Les professionnels interviennent dans les écoles
Cette organisation « en chaîne courte » change la dynamique. « Les échanges entre les acteurs s'intensifient, les délais diminuent, les situations se clarifient, constate Frédéric Fulgence. Surtout, le PAS évite que des élèves en difficulté ne soient orientés trop vite vers le champ du handicap, alors que des réponses éducatives ou médicosociales 'légères' suffisent souvent à remettre le parcours sur les rails. » En résumé, le PAS joue un rôle charnière : il simplifie les démarches, fluidifie la circulation de l'information et facilite l'intervention de professionnels au sein même des écoles.
Des besoins considérables sur le terrain
À Villeneuve-la-Garenne, les besoins sont nombreux : troubles du langage, élèves allophones, haut potentiel non accompagné, troubles du comportement, contextes familiaux fragiles… « Beaucoup de familles ne peuvent pas se déplacer pour des soins en orthophonie ou psychomotricité par exemple.

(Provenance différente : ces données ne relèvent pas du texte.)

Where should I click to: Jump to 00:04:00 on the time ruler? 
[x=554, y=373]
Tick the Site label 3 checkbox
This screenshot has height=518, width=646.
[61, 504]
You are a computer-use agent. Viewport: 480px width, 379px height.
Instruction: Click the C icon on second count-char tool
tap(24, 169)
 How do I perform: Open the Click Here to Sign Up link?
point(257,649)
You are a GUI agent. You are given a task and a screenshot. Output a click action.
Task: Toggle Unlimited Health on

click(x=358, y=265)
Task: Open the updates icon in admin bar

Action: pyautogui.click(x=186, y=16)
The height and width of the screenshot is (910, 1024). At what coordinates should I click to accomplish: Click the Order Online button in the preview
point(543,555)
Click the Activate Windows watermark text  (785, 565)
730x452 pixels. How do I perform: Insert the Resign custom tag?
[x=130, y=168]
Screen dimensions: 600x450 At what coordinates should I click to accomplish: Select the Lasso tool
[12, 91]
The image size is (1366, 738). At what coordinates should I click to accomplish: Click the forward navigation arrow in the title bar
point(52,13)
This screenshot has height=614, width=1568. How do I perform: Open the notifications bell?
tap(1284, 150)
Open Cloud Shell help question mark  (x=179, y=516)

Certains enfants restent des mois sur liste d'attente », observe Mme Bonneau, AESH référente. De même, « de nombreux parents ne peuvent pas faire les démarches seuls. Nous devons les accompagner pas à pas. » Même constat au sein du collège Édouard Manet. « La problématique des difficultés scolaires est réelle et les besoins de plus en plus pointus, note Houria Bekhti. Nous avons besoin d'une expertise extérieure. Le PAS peut être un vrai soutien pour les équipes. » Si la principale se disait un peu dubitative au début, elle affirme aujourd'hui porter un « regard positif et confiant ». « Ce n'est pas un dispositif de plus. C'est un outil très concret, qui part du terrain, des acteurs et non quelque chose de hors sol », affirme Frédéric Fulgence.
Évaluation du dispositif dans un an
Le PAS de Villeneuve-la-Garenne pose les bases d'un modèle d'accompagnement scolaire inclusif et réactif, qui se veut « évolutif ». Dans un an, une évaluation viendra mesurer ses premiers effets : rapidité des interventions, coordination réelle entre les acteurs, satisfaction des familles et impact sur les parcours scolaires. S'il tient ses promesses, le PAS pourrait transformer durablement la manière dont les difficultés des élèves sont repérées et prises en charge, en mettant fin à ces délais d'intervention qui grignotent des mois, parfois des années, de scolarité. Rendez-vous est pris.